General Video Annoyance

K

kenizl86

Guest
I've got a question about a video problem that I've had for a while on my laptop.

The main issue is that I get these lines and specky dots all over the screen, but only during certain boot times. For some reason, I get this when I actually load into Linux (or FreeBSD) and use the OS, or when the BIOS boots up upon turning the machine on.

Somehow, during the kernel load time, these specks vanish. When GRUB loads into the gui menu, the same thing happens.

I don't know what transformations go on during kernel loading, but whatever it does to the display is the settings I need during normal operation. Any ideas?

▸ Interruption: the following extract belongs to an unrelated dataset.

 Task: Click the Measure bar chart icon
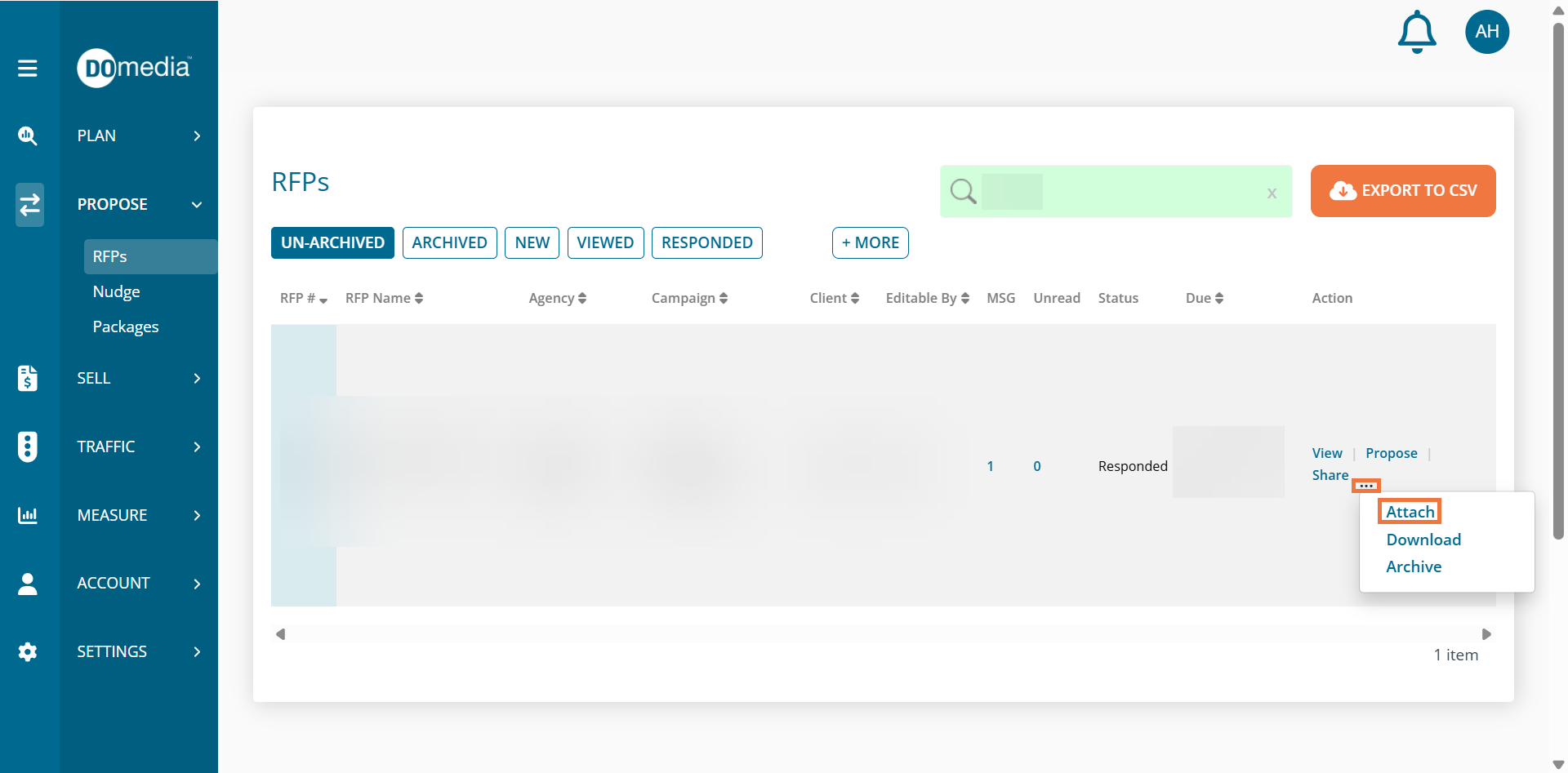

Note: I believe it has something to do with the reolution, because when I put something into fullscreen (not maximized, but actuall fullscreen) it completly jacks up the monitor and does that liney, specky thing. When the kernel loads, I notice it uses a higher density (more characters per line, possibly 150?) than the regular 80 when doing the initial boot. Also, sorry about the extreme length, but I figured the more details the better. Also also, if someone needs a picture to better understand the issue, I'd be happy to provide some.
 


There are two places to look: dmesg and Xorg.0.log. Probably, you'll find the issue in the dmesg output.
 
Okay, I got the info. I appended the dmesg for FreeBSD and Crunchbang (into separate files), and I also got the resolution settings outputted from "vidcontrol -i mode" (FreeBSD).

I've attached the dmesg outputs, vidcontrol outputs; and I've also attached some pictures of my faulty monitor. The first is of the BIOS (which looks pretty bad), the dots are when it's loading, and the last two are lines of white text (crunchbang loading) which is how it should look (no lines or dots).

Hope this helps!


IMG_0831.JPG
IMG_0834.jpg
IMG_0836.jpg
 

Attachments

  • dmesg.crunchbang.txt
    47.1 KB · Views: 993
  • dmesg.freebsd.txt
    6.7 KB · Views: 1,468
  • vidcontrol.freebsd.txt
    5.1 KB · Views: 1,330
  • IMG_0837.jpg
    IMG_0837.jpg
    1.9 MB · Views: 1,252
Now that I see the pictures, that looks like a hardware problem, not a system problem.
 
The issue lies in the hardware or the BIOS. Linux is not involved at all.